Okay, I’m exaggerating about the parking thing. Still, they exuded the sense that what they were offering would usher in this great new world in which I no longer had to deal with the problems of mere mortals.
And then I started getting the follow-up emails. Two and three of them—each and every day. All written in this faux best-friends style, as if we’d known each other since kindergarten. Most of them also dangled the pledge of further insights—for a suitable up-charge.
However, because we were BFFs, I wasn’t going to have to pay the usual rate. No, they were offering me the opportunity to glean their wisdom for a special reduced fee, if I registered by midnight. No pressure, but with limited space, I’d want to be sure I didn’t miss out. Of course.
After several days of this, I started to feel like instead of signing up for a class, I’d been taken hostage. And I began to wonder…
If they were making so much money as a freelance writer that they didn’t know what to do with it, while working only a few hours a day… why didn’t they just concentrate on doing that, rather than hawking cut-price tuition? Maybe I do them a disservice; could be, they were just really grateful for their success, and generously wanted to share it with other.

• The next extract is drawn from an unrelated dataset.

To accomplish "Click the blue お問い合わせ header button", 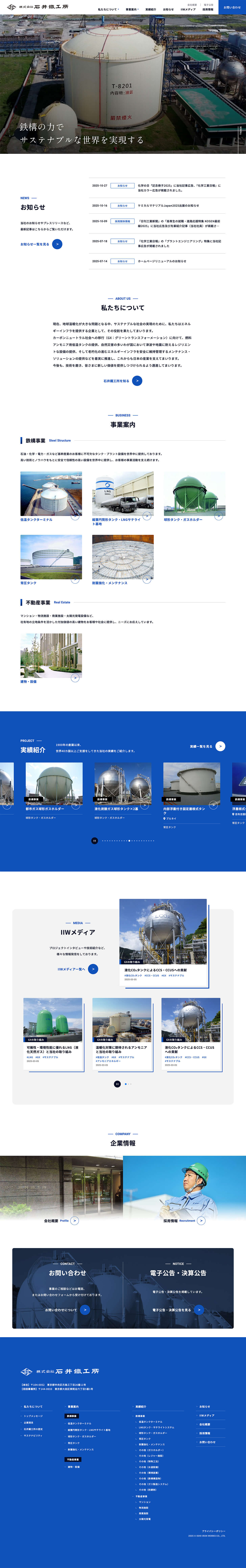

Or, maybe it was all smoke and mirrors.
That’s certainly what some of the online reviews I found of the course in question suggested. Others who had taken the bait told how the great “insider secrets” that were dispensed were either a) blindingly obvious, b) hopelessly outdated, or c) unrealistically naive.
There was also something vaguely familiar about this whole hucksterish pitch that I couldn’t quite put my finger on. And then it came to me: some (though not all) Christian television ministries out there. Those that tell viewers who are having money problems to give to support the broadcast, as an act of faith, on the understanding that God will reward them.
Now, I do believe that sometimes God asks us to step out in faith and bless others as a sign of our trust in Him. But why don’t those ministries that need money to stay on the air give away whatever cash they have left, to people in need, trusting that God will reward their faith, rather than relying on others’ belief to fund them? That would be really putting their money where their mouth is.